Unsure how to model this data

Hi everyone,

I’m wracking my brain trying to find a way to provide receipt data to a user. It seems straight forward but I’m struggling to thing about this/develop it dimensionally.

Business requirement: User wants to use Phocas to see the quantity of parts we received in by PO number. Additionally, she would like to be able to filter by receipt date.

The problem I’m running into: The only 1:1 relationship with receipt date is pack slip (as far as I know). And most of our large POs have multiple pack slips. Further complicating the issue is “received quantity” is by PO release.

Question: how do I model this data when it all seems to exist as different granularity?

Misc: I started with the EDA-supplied script f_Purchasing and modified it to include Receipt Date. This works except for the POs which have multiple pack slips and therefore multiple receipt dates. When there are multiple receipt dates for a PO, the received quantity is duplicated and double-counted.

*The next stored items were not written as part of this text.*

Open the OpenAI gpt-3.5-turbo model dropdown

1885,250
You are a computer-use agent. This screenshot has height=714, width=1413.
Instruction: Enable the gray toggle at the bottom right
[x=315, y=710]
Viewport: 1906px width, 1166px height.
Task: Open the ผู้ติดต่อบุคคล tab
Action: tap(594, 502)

The tables I’m primarily interested in are ERP.RcvDtl and ERP.PORel. Hopefully I’m missing some link between the two which will solve all my problems!

Thanks in advance,
Kellan

What is the user ultimately wanting to find patterns in and how will that impact a decision? We tackled a similar problem looking for expanding and contracting lead times. We used transactional data for order date and receive date for both closed and open PO’s. We then bucketed lead times by weighted average of spend in Excel.

Good question.

We perform bulk receipts from suppliers and want to know how many of each part we received (and when we received them). Users typically review this information by PO number because that’s how they’re tracking receipts by particular suppliers.

I figured it out. I had to take a step back from the existing model supplied to me by EDA consultants (f_Purchasing).

Instead, I went back to the basics and identified what fields I needed, established the granularity and then built out a model using an ER diagram tool. Starting simple was the key.